You’ve probably heard of bots.
In this case, we don’t mean malware bots (robot networks, also known as zombies) that infect your computer so that crooks can send it commands from afar.
We mean computer bots such as chatbots, which pretend to be human particpants in online conversations; or gamebots, which try to mimic human participation in online games; or web indexing tools, like the Googlebot, that act like an insatiable human internaut browsing the web by clicking through to everything in sight.
We’ve already written about Rose, a prize-winning chatbot that didn’t convince everybody; about Talking Angela, a computer-game talking catbot that produced the longest-ever thread of comments ever seen on Naked Security; and about Dreamwriter, an articlebot from China that churns out online news pieces.
Now, an MIT student and his supervisor have recently published a paper that approaches robot creativity from another angle: rather than churning out new stuff, their coderbot, called Prophet, tries to fix bugs in already-published code.
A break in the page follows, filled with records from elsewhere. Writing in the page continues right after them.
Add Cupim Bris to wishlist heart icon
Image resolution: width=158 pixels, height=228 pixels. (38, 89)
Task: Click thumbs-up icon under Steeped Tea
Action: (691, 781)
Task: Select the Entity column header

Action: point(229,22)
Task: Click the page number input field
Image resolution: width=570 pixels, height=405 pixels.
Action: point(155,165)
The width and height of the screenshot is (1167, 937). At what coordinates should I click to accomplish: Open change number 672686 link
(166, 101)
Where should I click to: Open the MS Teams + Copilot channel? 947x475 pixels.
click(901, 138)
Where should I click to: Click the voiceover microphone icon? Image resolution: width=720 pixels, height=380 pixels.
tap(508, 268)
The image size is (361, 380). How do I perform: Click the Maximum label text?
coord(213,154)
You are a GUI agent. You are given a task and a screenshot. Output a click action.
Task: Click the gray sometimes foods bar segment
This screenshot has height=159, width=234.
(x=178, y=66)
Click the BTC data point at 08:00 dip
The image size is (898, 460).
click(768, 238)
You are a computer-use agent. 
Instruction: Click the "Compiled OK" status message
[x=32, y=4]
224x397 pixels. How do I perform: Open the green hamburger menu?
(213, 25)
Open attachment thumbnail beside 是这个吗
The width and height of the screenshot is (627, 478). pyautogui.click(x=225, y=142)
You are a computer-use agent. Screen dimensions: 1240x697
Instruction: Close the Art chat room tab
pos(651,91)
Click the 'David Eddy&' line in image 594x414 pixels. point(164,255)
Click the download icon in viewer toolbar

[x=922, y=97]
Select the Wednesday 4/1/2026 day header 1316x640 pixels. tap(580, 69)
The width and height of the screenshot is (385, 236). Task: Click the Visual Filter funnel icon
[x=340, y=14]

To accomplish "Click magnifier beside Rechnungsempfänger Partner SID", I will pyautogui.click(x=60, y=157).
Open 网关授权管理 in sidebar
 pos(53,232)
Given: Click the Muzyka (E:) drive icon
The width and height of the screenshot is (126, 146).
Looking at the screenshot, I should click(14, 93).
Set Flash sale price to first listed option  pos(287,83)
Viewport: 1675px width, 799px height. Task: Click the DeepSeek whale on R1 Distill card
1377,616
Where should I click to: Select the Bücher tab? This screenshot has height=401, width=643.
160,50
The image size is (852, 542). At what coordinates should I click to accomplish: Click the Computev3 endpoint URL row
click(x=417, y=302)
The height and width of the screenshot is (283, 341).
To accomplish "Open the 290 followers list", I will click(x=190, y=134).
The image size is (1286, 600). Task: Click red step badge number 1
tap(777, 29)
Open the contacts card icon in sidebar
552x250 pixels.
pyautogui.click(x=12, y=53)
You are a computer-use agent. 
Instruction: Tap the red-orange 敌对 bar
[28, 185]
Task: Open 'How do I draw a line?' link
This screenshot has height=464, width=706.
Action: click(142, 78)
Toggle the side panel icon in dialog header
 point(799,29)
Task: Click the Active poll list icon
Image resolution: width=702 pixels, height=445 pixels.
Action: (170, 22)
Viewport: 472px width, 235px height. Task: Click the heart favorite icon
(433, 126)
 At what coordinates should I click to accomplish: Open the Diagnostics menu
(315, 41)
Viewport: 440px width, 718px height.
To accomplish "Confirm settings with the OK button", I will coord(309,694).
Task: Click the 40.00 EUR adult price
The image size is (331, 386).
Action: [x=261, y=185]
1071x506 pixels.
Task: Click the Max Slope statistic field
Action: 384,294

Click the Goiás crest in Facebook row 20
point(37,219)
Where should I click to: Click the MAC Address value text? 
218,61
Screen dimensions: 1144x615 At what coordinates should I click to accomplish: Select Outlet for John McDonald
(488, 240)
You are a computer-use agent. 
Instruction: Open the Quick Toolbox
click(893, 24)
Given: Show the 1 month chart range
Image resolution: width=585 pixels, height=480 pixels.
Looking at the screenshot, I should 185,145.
The paper is rather technical, and at 15 densely-packed pages, you probably won’t get through it during a regular-sized tea break.
But this, in a nutshell, is what Prophet does:
Prophet works with universal features that abstract away shallow syntactic details that tie code to specific applications while leaving the core correctness properties intact at the semantic level. These universal features are critical for enabling Prophet to learn a correctness model from patches for one set of applications, then successfully apply the model to new, previously unseen applications.
We’ve convinced ourselves we understand what that means, and that we have absorbed enough of the paper, thanks to an extended tea break, to summarise Prophet’s approach.
The important feature of Prophet is that, like Google’s language translation (if we have figured that out sufficiently well), it doesn’t work by trying to understand exactly how a piece of buggy code works in order to figure out what’s wrong with it.
Instead, it uses a probability-based approach, where it applies a number of different possible changes to the buggy code, retesting it every time, and figuring out which changes produce the best improvements in test results.
Of course, the number of possible changes you can make even to a tiny fragment of code – such as add an error-check up front, add one afterwards, do a loop one time fewer, do a loop one time more, remove a line of code here, add one there – is enormous, and if you combine the possible changes in all possible ways, you get an exponential explosion in the number of tests you have to do.
So, Prophet’s smarts involve choosing carefully what changes to try, based on pre-processing a corpus of existing code changes (known as diffs, short for differences) that are known to have fixed similar bugs before.
But once it’s proposed a series of changes, Prophet needs a way of evaluating how well the changes worked.
As the authors point out, that part of the system relies on an existing suite of software tests that can already detect the bug you are trying to fix.
In other words, you already need a software test that will fail on the buggy code, so you have some way of measuring whether your proposed changes had any effect on triggering the bug.
WHEN PASS MEANS FAIL
Of course (the authors explain by means of an example based on a bug in PHP), the fact that a change causes a product to pass its tests doesn’t mean that the change is a fix for the bug.
More importantly, the change could reliably stop the current bug from triggering, but at the cost of introducing a new bug that no current test can detect.
You’d end up in an even worse situation: a newly-buggy program that passes all its tests.
So, perhaps what we need now is a testbot that can automatically generate an effective and comprehensive test suite for any given program…
…and then we can improve the quality of the testbot by using Prophet to get rid of its bugs.
On a serious note, we welcome this sort of research.
The crooks already have a variety of tricks and tools that help them find bugs, such as fuzzing, where you deliberately introduce corrupted input to see if there are any patterns of software misbehaviour that let you control the resulting corruptions in output.
So a tool that can automate our response to automatically-found vulnerabilities can help to close the “exploit gap.”
If there’s one thing that worries us about Prophet, however, it’s this.
Code that has a poorly-written and ineffective test suite is, we assume, more likely to have bugs that need fixing.
Yet code with a poor test suite is correspondingly more likely to provide weak pass/fail feedback to probabilistic tools like Prophet, thus making it more likely that bug fixes will result in new bugs that need fixing.
What do you think? Do you welcome our new bug-fixing overlords?